*What you will do*. From the first line of the entries below through the line holding "Task: Select the Radial Filter tool", write out every line exactly, please, and leave out the pictures.

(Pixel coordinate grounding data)
-=-=-
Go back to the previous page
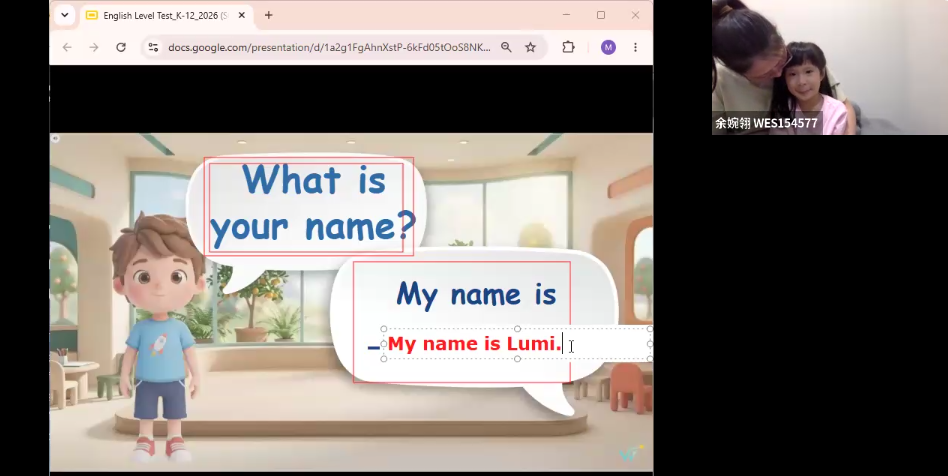The height and width of the screenshot is (476, 948). click(67, 47)
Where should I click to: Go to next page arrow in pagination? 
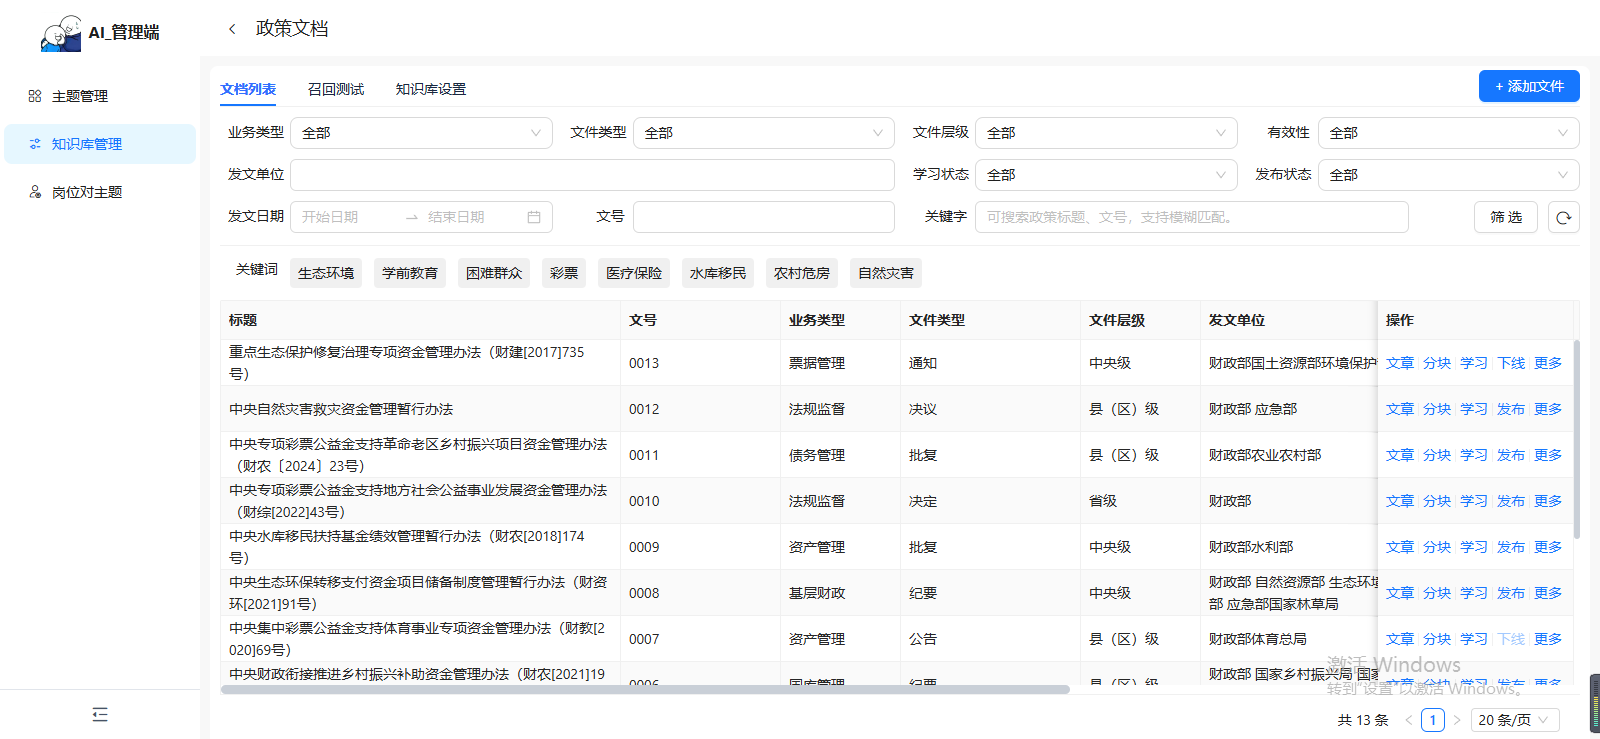pos(1457,720)
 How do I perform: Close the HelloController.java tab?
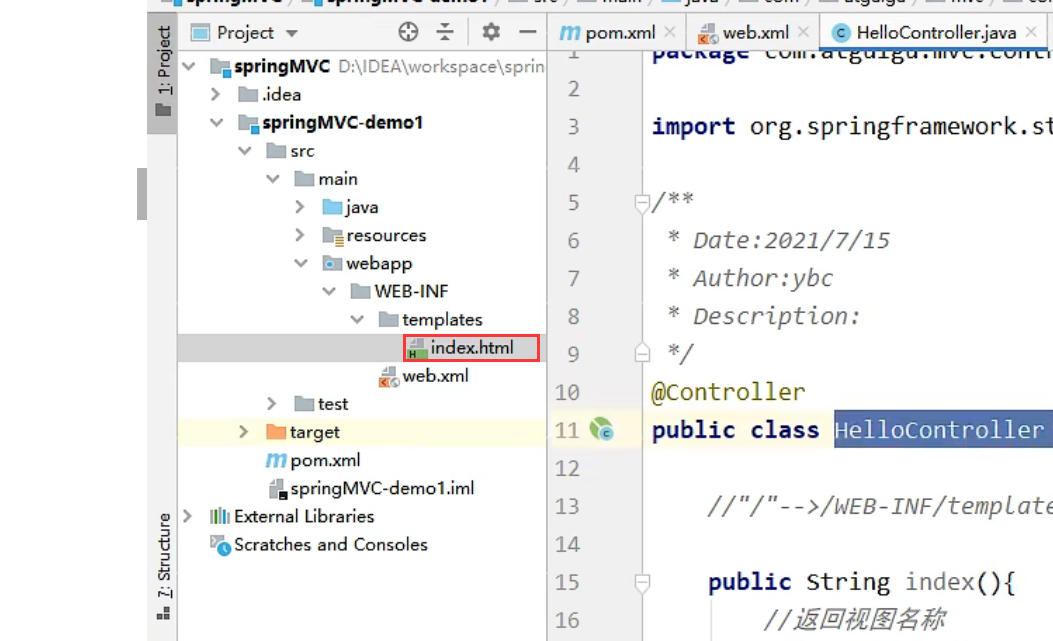click(x=1032, y=33)
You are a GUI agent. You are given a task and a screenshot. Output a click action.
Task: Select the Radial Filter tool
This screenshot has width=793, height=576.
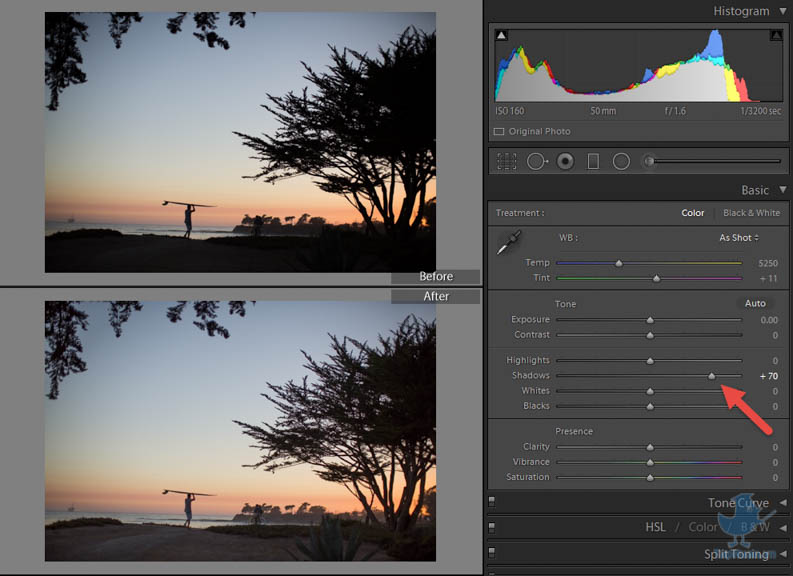(x=621, y=161)
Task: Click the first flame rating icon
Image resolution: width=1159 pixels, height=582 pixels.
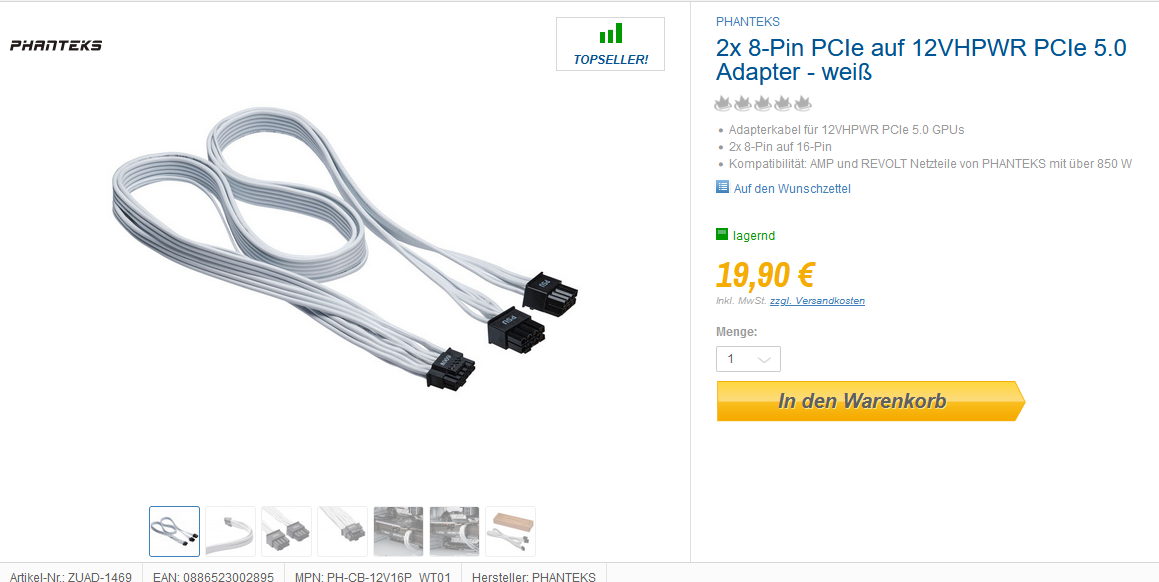Action: [723, 103]
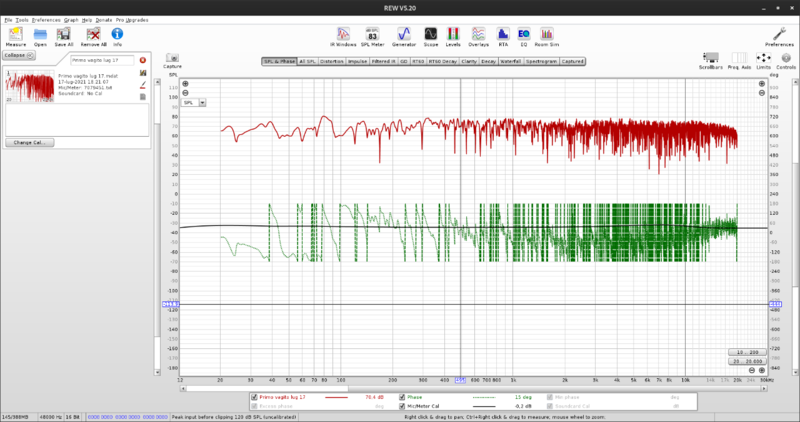Set frequency range with 20..20,000 button
Image resolution: width=800 pixels, height=422 pixels.
(x=747, y=361)
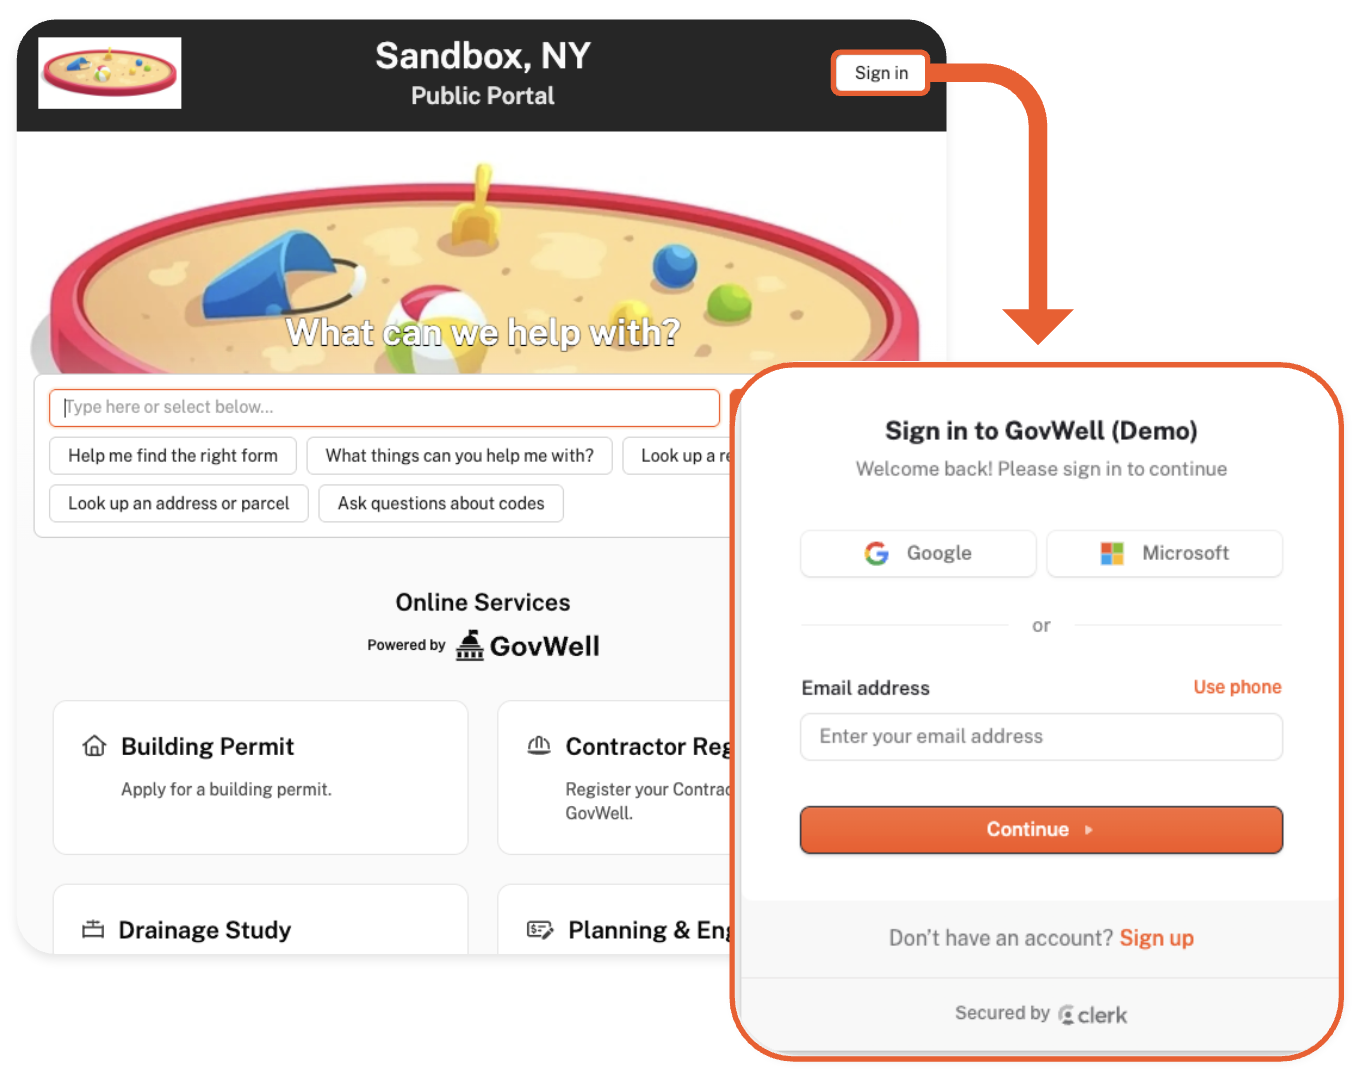Open the Building Permit service card
1358x1086 pixels.
pos(260,777)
-=-=-
*Written reply*.
Go back to the previous page
The height and width of the screenshot is (476, 948). click(67, 47)
Where should I click to: Go to next page arrow in pagination? 
pos(1457,720)
 How do I perform: Close the HelloController.java tab?
click(x=1032, y=33)
You are a GUI agent. You are given a task and a screenshot. Output a click action.
Task: Select the Radial Filter tool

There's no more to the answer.